Source excerpt:
They, like everyone else likes to have diversity of supply to ensure they have a competitive price. It's great to look at that differential that you just mentioned, but you also got to consider with a discount, especially in some markets like Illinois, where it's very competitive, we have to discount away a lot of that, that benefit, because everybody does it and everybody's giving the marketers, or trying to squeeze out a $0.01 or $0.02 of margin over and above what they would get on the gasoline. It's a big part of our business, you're right. But maybe not as big as you might expect, given the competitive pressures to sell ethanol.
Operator
And next we'll hear from Mark Flannery with Credit Suisse.
- Analyst
Thanks very much, and good luck, Ken. We're going to miss you.
- VP IR, Public Affairs
Thank you.
- Analyst
And I hope Howard can keep ourselves in line there without your guiding hand. My question is to Gary Heminger on the Detroit project. Gary, how, how confident do you feel in the pricing, the capital pricing for this project, $1.9 billion is a reasonably large amount of money, but we've seen these kinds of numbers get a lot bigger, a lot, you know, a lot quicker than people expected, naming no names around the sector. So have you done a lot of detailed work there on how much the coker will cost today and not just sort of roll things forward from Garyville? Could you just--
- EVP - President Refining, Marketing, Transportation
Yes, Mark, we have. Just as we did the Garyville project, we've gone through a very detailed feed process and we have not hurried the feed. We have stayed right in line with Flor, who is our lead contractor and a very large team of Marathon engineering staff that, very similar to the way we did Garyville as we followed through the process. And then as we, we've tested the market in and around the Midwest, where we will pull the pipe fitters, laborers and welders to be able to do this work and like Garyville, we went out and procured some of the long lead equipment such as the coker some, of the heavy wall, vessels that are required, and some piping as well. So we feel very comfortable with where we sit on this project and we've also had a very renowned third party audit this, this number to make sure that we're comfortable as well.

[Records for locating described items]
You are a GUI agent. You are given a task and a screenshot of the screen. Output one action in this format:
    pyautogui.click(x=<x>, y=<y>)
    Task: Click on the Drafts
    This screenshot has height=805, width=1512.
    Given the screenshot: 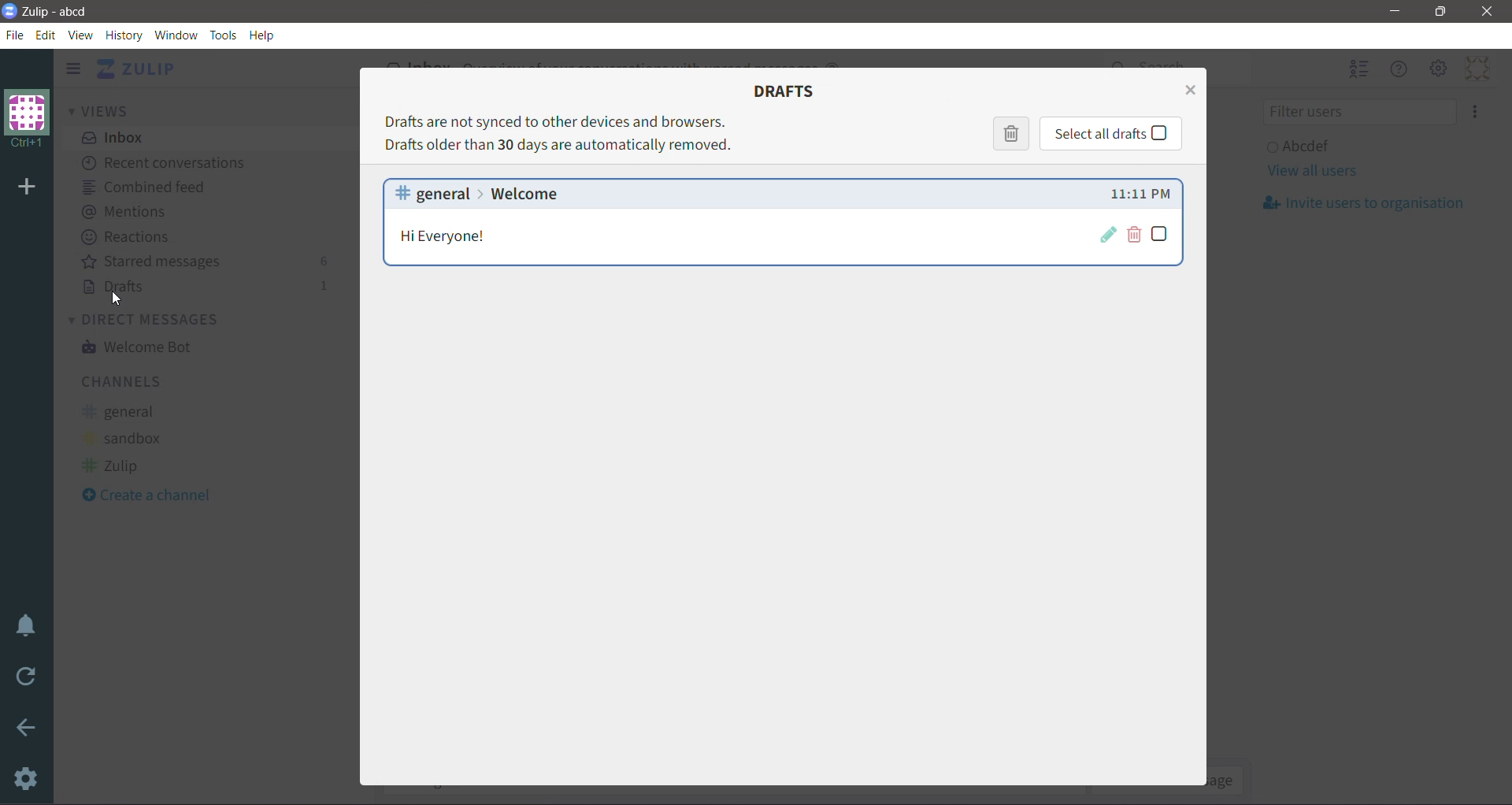 What is the action you would take?
    pyautogui.click(x=121, y=286)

Exercise details: Reproduce verbatim the portion of the earnings call transcript from "They, like everyone" up to and including "to miss you.".

Full solution:
They, like everyone else likes to have diversity of supply to ensure they have a competitive price. It's great to look at that differential that you just mentioned, but you also got to consider with a discount, especially in some markets like Illinois, where it's very competitive, we have to discount away a lot of that, that benefit, because everybody does it and everybody's giving the marketers, or trying to squeeze out a $0.01 or $0.02 of margin over and above what they would get on the gasoline. It's a big part of our business, you're right. But maybe not as big as you might expect, given the competitive pressures to sell ethanol.
Operator
And next we'll hear from Mark Flannery with Credit Suisse.
- Analyst
Thanks very much, and good luck, Ken. We're going to miss you.